To honour is...to love and protect!


15 years old Ambreen was dragged from her home, injected with sedatives, strangled with ropes, tied up in a van and then burned while still alive.

Her crime: Helping her school friend flee the village to marry of her own free will.

The ‘honour killing’ was ordered by a tribal jirga, including some family members of the eloped girl, who then carried out the killing.

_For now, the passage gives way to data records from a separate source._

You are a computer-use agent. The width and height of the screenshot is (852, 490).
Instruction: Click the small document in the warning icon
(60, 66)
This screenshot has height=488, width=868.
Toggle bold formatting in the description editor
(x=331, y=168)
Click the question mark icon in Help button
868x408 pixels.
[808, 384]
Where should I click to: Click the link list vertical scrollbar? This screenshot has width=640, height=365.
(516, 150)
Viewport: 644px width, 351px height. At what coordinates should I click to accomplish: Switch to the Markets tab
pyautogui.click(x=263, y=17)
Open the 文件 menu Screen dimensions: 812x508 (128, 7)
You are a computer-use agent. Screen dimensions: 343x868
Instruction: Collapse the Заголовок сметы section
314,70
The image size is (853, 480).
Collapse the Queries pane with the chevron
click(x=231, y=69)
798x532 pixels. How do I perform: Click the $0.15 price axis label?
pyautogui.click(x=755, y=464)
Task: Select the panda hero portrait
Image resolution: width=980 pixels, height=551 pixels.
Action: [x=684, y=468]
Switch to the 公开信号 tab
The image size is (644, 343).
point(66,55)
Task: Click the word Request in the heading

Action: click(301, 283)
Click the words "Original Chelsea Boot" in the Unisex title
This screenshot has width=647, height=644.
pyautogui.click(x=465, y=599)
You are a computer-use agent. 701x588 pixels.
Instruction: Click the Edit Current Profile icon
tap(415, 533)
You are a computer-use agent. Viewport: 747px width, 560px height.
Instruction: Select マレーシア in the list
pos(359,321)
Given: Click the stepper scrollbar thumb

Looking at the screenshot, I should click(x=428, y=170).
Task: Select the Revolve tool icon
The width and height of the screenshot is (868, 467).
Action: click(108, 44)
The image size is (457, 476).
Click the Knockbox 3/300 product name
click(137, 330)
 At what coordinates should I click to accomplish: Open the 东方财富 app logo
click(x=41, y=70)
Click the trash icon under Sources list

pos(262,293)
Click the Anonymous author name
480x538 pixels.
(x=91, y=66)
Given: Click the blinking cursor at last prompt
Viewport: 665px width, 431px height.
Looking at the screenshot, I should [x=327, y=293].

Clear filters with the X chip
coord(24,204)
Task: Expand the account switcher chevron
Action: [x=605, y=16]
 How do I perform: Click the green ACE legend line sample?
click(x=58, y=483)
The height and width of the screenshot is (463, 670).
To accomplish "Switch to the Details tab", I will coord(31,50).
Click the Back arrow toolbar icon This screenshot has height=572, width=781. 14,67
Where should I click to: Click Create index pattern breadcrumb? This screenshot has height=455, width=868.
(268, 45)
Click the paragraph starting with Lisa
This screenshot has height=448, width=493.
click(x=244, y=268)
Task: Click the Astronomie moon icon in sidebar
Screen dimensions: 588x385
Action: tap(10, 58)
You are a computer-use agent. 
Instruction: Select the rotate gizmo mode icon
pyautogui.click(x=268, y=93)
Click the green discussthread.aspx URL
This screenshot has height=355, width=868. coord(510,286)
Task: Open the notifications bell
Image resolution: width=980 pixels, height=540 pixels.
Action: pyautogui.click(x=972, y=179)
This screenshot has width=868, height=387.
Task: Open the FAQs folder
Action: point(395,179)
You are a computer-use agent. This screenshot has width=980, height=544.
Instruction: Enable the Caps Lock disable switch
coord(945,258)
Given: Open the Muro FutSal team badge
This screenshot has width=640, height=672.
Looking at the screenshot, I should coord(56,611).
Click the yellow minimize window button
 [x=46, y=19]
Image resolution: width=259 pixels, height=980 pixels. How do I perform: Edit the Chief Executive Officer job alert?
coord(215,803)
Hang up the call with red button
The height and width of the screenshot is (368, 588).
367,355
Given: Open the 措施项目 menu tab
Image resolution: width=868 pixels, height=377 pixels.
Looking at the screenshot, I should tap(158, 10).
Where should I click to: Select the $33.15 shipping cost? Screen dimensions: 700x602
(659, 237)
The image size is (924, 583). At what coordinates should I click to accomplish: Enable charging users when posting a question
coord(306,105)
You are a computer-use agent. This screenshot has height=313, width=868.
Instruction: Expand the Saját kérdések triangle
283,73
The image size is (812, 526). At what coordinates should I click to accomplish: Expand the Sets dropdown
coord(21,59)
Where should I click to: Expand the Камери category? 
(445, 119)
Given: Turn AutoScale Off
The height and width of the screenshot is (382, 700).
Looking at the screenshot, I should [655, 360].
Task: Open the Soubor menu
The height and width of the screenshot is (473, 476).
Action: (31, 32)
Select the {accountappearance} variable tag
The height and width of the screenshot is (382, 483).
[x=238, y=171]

This is not the first time such a heinous crime is committed against a woman on the order of the tribal council. According to the Human Rights Commission of Pakistan, over a thousand women were killed in Pakistan last year in the name of so called 'honour killing.'

Pakistan is currently ranked 147th out of 188 countries on the UN Gender Equality Index. We all are seeing, since the passage of the Punjab Protection of Women Against Violence Bill recently, more than 30 religious groups have spoken out against the bill, calling campaigning in favour of the bill as promotion of obscenity and the destruction of the family system. The bill offers a bare minimum protection for women from crimes of physical, financial and psychological abuse, among latest reports that 70 to 90 percent Pakistani women have suffered some kind of abuse at least once in their lives.

The criminal justice system is completely not working very effectively. There has been a complete failure of the state and the society to deal with such premeditated crimes.

Ambreen's father, a poor local labourer from Abbottabad, said his daughter had just quit school at grade eight.

It’s not only a cold-blooded murder, it’s savagely barbaric.